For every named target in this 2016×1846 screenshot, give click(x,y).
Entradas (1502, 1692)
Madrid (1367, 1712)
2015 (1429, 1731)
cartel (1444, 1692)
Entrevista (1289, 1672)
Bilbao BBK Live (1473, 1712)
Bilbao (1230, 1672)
==*==
| What to do |
Each entry should be written out again exactly, with no word left out.

| Written answer |
For every named target in this 2016×1846 screenshot, give click(x,y).
Entradas (1502, 1692)
Madrid (1367, 1712)
2015 (1429, 1731)
cartel (1444, 1692)
Entrevista (1289, 1672)
Bilbao BBK Live (1473, 1712)
Bilbao (1230, 1672)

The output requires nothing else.